Document text Start Marker
Dr. Anthony Fauci is begging Americans to follow coronavirus safety precautions more closely, explaining that the person taking risks may not be the one to suffer the consequences. In a press briefing on Friday, Fauci and other public health experts issued a plea to citizens to follow the guidelines and limit their risk as much as possible. They specifically addressed younger people.
"The overwhelming majority now of people getting infected are young people, likely the people that you see in the clips in the paper or out in crowds enjoying themselves," Fauci said in the briefing, according to a report by CBS News. The 79-year-old epidemiologist said that he remembers feeling "invulnerable" when he was young too. Rather than worrying about their own health, Fauci appealed to young peoples' concern for their fellow Americans, saying: "if you get infected, you will infect someone else, who clearly will infect someone else."
"Ultimately, you will infect someone who's vulnerable," Fauci went on. "That may be somebody's grandmother or grandfather, uncle who's on chemotherapy and who's on radiation or chemotherapy, or a child who has leukemia."
Fauci stressed the fact that people who feel healthy can be asymptomatic carriers of COVID-19 for weeks at a time, infecting everyone they come into contact with without knowing it. The only way to ensure that the disease does not spread is for everyone — regardless of how sick they do or do not feel — to limit contact with others as much as possible and wear masks, gloves, eyewear and other protective equipment when they do need to go out.
Fauci's renewed plea comes amid rising new coronavirus cases in areas around the U.S. — particularly places where public spaces and businesses have attempted to re-open. In many of these states, the spread reportedly comes especially from adults between the ages of 20 and 44 years old. In Arizona, this group accounts for half of all new cases, while in Florida, the median age of someone testing positive for COVID-19 is reportedly now 35 years old.
"I also want to appeal to the millennials and those that are under 40," said CDC director Dr. Robert Redfield. "It's really important that this group really commit themselves to these practices to protect those at risk... And it's not just the elderly that are at risk. Many of us may have friends and colleagues that are younger that may not advertise their underlying co-morbidities."
Document text End Marker
-- Requirement --
Revise the passage on Fauci's plea, starting with "Dr. Anthony Fauci" and going on through "addressed younger people.", replacing "younger people" with "young adults".
Entries shown Start Marker
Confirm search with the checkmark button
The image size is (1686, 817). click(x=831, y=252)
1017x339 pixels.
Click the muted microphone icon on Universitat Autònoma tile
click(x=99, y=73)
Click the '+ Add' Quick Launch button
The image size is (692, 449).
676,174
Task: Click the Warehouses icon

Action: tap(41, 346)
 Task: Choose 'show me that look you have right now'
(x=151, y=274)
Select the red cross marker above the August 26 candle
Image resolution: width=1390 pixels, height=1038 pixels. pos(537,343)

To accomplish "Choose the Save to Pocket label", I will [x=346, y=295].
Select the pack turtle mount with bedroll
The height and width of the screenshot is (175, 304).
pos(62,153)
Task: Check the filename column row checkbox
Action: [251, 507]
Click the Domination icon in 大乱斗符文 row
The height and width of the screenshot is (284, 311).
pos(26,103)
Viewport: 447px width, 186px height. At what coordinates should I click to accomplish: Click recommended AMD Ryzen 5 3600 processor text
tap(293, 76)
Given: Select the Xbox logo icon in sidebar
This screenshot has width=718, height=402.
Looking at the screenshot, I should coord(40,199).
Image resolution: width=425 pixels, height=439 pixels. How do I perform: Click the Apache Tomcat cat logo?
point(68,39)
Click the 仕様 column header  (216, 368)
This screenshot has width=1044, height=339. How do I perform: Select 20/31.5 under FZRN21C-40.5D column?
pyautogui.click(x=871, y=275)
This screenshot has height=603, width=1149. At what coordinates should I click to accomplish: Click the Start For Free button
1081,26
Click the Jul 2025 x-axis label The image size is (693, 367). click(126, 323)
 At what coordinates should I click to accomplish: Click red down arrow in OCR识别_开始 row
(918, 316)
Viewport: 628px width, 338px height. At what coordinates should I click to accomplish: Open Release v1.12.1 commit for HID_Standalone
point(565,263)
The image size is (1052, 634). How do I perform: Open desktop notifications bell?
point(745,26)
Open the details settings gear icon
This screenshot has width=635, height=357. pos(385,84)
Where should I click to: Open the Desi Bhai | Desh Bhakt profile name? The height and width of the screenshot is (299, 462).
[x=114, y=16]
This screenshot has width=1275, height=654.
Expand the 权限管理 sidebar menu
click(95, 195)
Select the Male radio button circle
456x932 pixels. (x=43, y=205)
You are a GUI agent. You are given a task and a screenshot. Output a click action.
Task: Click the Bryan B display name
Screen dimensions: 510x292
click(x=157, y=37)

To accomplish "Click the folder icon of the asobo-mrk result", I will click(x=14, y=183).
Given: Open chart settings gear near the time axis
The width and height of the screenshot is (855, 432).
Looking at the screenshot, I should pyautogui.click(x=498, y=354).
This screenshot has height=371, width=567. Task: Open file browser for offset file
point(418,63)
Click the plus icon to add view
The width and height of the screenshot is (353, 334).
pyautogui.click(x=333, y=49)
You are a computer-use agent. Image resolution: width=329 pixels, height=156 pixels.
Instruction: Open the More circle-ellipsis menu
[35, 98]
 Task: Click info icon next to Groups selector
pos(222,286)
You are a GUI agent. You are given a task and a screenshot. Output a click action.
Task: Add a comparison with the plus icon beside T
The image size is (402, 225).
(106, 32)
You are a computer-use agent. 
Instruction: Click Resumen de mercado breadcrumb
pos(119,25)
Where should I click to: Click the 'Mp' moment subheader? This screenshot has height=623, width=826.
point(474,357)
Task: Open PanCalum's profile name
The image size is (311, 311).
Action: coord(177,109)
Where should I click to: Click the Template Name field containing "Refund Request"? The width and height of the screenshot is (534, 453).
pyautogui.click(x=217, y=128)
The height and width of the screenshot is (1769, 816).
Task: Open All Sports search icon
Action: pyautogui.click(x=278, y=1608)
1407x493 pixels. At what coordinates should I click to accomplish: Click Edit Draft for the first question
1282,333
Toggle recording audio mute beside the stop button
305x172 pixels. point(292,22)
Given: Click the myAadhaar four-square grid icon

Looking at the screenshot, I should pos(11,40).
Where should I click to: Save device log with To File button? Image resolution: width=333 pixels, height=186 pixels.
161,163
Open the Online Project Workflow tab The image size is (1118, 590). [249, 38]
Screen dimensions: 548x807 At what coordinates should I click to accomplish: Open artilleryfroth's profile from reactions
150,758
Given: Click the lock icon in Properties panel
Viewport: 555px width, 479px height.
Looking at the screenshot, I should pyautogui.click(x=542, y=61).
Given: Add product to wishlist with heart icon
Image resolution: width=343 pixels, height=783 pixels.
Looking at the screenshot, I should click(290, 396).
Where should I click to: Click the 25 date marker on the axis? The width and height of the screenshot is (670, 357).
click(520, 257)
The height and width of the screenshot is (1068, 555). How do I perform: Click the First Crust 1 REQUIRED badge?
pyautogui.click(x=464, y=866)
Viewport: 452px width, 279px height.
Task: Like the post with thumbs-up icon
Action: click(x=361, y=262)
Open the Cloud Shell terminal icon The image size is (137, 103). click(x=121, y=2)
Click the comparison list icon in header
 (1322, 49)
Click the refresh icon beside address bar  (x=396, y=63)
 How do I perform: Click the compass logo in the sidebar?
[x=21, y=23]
Entries shown End Marker
-- Answer to this task --
Dr. Anthony Fauci is begging Americans to follow coronavirus safety precautions more closely, explaining that the person taking risks may not be the one to suffer the consequences. In a press briefing on Friday, Fauci and other public health experts issued a plea to citizens to follow the guidelines and limit their risk as much as possible. They specifically addressed young adults.